Zu bearbeitende Aufgaben:
**A.** Nenne alle Substantive im Auszug zur Störerhaftung, die eine Person bezeichnen.
**B.** Beantworte anhand des Auszugs zur Störerhaftung diese Fragen:
(i) Welche zwei Pflichten hat ein Störer nach der alten Rechtsprechung des BGH?
(ii) Wovor wurde der Internetanschluss nicht hinreichend gesichert?
(iii) Welche Folge hatte diese Rechtsprechung?

Auszug:
Nach der (alten) Rechtsprechung des BGH ist nämlich Störer - und damit auch unterlassungs- und erstattungspflichtig - wer "ohne Täter oder Teilnehmer zu sein, in irgendeiner Weise willentlich und adäquat kausal zur Verletzung des geschützten Rechts beiträgt". Dies traf insbesondere auch auf denjenigen zu, der unachtsam mit seinem Internetanschluss umging, indem er diesen nicht hinreichend vor dem Zugriff Dritter sicherte. Folge dieser Rechtsprechung war - verständlicherweise - eine nur geringe bzw. schwerfällige Verbreitung sog. "offener" WLAN-Netzwerke.

Angezeigte Einträge:
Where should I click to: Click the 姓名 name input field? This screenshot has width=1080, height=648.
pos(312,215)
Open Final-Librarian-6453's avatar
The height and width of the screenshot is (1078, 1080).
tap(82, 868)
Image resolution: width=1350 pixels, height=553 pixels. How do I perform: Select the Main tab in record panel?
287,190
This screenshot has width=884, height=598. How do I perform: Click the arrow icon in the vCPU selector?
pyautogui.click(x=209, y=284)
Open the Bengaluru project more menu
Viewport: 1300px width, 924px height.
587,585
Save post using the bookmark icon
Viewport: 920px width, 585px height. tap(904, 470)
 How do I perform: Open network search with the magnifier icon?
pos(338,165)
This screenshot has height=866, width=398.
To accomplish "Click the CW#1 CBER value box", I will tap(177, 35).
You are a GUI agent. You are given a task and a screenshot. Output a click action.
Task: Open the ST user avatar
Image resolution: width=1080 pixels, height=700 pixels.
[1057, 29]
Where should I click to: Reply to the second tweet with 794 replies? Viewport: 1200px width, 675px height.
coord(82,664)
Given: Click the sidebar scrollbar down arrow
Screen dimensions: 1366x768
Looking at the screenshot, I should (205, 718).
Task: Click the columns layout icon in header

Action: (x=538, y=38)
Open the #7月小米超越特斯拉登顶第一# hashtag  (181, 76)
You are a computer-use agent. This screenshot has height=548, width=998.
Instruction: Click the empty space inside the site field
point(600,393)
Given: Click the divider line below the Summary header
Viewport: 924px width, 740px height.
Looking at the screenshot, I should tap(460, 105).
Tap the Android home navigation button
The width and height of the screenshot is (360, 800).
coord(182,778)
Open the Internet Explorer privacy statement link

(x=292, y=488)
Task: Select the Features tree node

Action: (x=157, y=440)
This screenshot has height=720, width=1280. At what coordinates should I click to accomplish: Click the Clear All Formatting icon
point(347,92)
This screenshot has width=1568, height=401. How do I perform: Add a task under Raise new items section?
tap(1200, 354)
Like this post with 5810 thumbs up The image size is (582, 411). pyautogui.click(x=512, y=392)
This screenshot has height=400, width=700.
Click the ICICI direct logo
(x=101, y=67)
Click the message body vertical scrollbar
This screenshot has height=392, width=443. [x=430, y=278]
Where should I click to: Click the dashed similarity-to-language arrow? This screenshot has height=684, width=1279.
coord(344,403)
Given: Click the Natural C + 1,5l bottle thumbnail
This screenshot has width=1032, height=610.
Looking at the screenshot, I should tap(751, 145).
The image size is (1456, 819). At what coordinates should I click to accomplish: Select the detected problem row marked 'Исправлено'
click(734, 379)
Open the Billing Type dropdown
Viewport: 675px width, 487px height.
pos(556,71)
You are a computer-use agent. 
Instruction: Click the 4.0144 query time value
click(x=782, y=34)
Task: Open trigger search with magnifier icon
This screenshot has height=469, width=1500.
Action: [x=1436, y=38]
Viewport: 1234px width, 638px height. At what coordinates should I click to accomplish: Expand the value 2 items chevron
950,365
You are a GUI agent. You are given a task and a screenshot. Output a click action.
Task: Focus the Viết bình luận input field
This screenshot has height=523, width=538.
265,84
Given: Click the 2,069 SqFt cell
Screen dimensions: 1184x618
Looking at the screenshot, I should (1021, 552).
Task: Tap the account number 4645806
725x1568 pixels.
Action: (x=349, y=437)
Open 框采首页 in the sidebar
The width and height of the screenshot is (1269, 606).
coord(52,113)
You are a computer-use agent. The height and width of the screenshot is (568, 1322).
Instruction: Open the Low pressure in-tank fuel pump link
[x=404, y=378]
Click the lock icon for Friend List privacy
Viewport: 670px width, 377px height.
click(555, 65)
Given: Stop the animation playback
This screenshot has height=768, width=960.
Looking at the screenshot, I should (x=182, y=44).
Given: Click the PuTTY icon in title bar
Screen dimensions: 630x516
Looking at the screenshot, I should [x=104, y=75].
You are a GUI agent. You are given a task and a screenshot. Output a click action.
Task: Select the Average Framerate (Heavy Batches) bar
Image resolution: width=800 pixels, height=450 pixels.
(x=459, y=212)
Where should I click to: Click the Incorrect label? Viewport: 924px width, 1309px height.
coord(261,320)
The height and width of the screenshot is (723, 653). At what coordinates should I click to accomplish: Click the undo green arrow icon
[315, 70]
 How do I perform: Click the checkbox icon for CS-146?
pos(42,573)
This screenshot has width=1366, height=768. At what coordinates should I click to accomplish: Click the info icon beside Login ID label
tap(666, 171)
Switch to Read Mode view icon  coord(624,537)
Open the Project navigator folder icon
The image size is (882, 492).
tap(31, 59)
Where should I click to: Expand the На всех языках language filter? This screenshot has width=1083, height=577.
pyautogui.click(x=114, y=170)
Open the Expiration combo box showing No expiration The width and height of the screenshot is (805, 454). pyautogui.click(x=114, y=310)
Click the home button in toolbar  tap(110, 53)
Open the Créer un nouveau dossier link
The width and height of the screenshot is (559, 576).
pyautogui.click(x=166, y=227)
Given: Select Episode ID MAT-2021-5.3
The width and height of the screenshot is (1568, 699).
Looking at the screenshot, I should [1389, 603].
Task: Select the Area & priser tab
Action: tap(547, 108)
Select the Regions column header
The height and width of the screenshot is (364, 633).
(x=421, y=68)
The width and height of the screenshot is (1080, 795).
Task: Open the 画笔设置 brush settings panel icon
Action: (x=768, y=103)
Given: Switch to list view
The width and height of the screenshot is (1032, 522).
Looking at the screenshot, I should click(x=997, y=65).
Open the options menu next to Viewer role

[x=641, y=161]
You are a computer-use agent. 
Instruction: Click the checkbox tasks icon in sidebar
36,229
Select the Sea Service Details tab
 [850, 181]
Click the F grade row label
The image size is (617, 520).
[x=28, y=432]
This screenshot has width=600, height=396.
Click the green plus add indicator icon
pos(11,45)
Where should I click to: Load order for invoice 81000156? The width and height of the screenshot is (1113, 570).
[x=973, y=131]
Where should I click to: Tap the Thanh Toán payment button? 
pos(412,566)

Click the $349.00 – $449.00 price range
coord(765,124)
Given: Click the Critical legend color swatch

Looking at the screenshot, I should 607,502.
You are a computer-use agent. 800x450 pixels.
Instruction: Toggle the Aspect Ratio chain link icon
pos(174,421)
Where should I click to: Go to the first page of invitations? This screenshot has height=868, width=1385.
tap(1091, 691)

Lösungen:
**A.** Störer, Täter, Teilnehmer, Dritter

**B.**
(i) Er ist unterlassungs- und erstattungspflichtig.
(ii) Vor dem Zugriff Dritter.
(iii) Sogenannte „offene“ WLAN-Netzwerke verbreiteten sich nur gering bzw. schwerfällig.